Due to redistricting changes, Pearlhaven is no longer in District Two and the precinct polling place cannot be located at the District Two County Unit Barn. Bairfield proposed the precinct, which is now in District One, be relocated to the GED Center at the corner of Sawmill and Industrial Park Road, pending approval from Copiah-Lincoln Community College. The land is owned by Lincoln County.
Currently, the old Brignal Store is used as the Brignal precinct, or precinct 22. Bairfield proposed a new building similar to those for the Caseyville and Vaughn precincts in District Five.
A new facility would eliminate the hardships associated with the current location, including the lack of air units in the store, he said, noting portable air units would need to be transported to the store for the June elections.
Bairfield recommended the board consider the use of Beulah Chapel Church as the Rogers Circle voting precinct, or precinct 28. He said this has already been approved by Pastor Charles Caston.

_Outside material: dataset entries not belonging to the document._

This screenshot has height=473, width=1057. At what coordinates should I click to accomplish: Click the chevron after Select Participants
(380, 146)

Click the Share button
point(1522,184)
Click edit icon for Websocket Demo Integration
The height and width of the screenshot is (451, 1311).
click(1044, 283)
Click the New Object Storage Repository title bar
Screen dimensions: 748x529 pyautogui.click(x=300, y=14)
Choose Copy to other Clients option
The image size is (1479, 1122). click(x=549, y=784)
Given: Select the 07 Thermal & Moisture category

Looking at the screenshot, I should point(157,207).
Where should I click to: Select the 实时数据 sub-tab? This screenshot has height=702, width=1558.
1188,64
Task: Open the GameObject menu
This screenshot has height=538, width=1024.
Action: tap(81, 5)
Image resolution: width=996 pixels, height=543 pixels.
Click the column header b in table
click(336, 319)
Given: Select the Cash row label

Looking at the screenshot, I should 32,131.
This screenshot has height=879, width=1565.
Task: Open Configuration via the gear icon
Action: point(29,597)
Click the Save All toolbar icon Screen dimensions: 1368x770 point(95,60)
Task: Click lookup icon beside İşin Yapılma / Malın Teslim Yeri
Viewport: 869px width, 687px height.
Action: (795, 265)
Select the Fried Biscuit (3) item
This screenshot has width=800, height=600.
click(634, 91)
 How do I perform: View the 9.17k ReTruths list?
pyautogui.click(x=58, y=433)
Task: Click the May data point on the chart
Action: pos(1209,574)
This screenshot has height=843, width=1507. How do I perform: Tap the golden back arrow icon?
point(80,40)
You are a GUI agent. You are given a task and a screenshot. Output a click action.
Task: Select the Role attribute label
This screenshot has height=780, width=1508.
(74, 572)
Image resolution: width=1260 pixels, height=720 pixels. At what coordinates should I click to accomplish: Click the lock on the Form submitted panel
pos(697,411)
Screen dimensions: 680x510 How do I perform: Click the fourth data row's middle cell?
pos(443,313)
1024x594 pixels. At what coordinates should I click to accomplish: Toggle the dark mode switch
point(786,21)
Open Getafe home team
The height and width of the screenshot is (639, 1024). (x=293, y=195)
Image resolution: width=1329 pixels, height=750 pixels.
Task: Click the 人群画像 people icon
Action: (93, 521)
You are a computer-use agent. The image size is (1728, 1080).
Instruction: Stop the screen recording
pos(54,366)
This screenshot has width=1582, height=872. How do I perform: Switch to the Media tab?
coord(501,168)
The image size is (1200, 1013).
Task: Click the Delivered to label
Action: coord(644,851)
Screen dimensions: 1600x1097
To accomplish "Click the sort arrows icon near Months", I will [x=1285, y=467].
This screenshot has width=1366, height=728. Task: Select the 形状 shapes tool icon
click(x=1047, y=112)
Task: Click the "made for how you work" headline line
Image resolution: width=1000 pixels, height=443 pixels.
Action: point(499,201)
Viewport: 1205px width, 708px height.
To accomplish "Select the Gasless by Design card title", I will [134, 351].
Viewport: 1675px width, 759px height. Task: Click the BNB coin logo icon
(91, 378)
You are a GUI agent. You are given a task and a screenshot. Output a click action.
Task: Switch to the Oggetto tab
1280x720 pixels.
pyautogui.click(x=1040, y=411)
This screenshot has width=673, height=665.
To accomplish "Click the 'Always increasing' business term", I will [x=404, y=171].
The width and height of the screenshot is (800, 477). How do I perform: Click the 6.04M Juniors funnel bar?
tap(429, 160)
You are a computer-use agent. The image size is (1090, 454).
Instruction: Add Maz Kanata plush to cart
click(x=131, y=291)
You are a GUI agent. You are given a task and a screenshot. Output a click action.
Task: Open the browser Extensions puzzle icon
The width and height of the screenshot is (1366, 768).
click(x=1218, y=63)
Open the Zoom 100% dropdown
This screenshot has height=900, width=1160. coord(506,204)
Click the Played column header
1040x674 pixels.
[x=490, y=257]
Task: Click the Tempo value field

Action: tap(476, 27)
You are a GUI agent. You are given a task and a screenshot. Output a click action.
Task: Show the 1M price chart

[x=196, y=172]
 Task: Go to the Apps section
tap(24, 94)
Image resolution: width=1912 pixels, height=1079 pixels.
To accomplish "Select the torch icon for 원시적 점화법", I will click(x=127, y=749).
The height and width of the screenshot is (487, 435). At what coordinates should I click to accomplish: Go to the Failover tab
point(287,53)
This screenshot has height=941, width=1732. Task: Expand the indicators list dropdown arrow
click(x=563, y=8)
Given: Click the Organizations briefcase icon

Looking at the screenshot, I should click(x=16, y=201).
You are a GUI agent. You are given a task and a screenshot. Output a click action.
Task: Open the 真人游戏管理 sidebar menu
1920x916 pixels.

Bairfield cited a number of problems with using the current Roger’s Circle precinct, such as weak floors, leaking roof, falling ceilings and no restrooms. The use of Beulah Chapel Church would eliminate these issues, Bairfield said.
Repair work and other appropriations accounted for two other requests from Bairfield.
In other discussion at the meeting, Dungan Engineering representative Ryan Holmes said funding for county bridge and road repair work could hit a snag down the road as necessary maintenance continues to mount while funding stagnates.
In an effort to prioritize funding, Holmes suggested the board first approve projects considered to be mandatory such as specific road and bridge work.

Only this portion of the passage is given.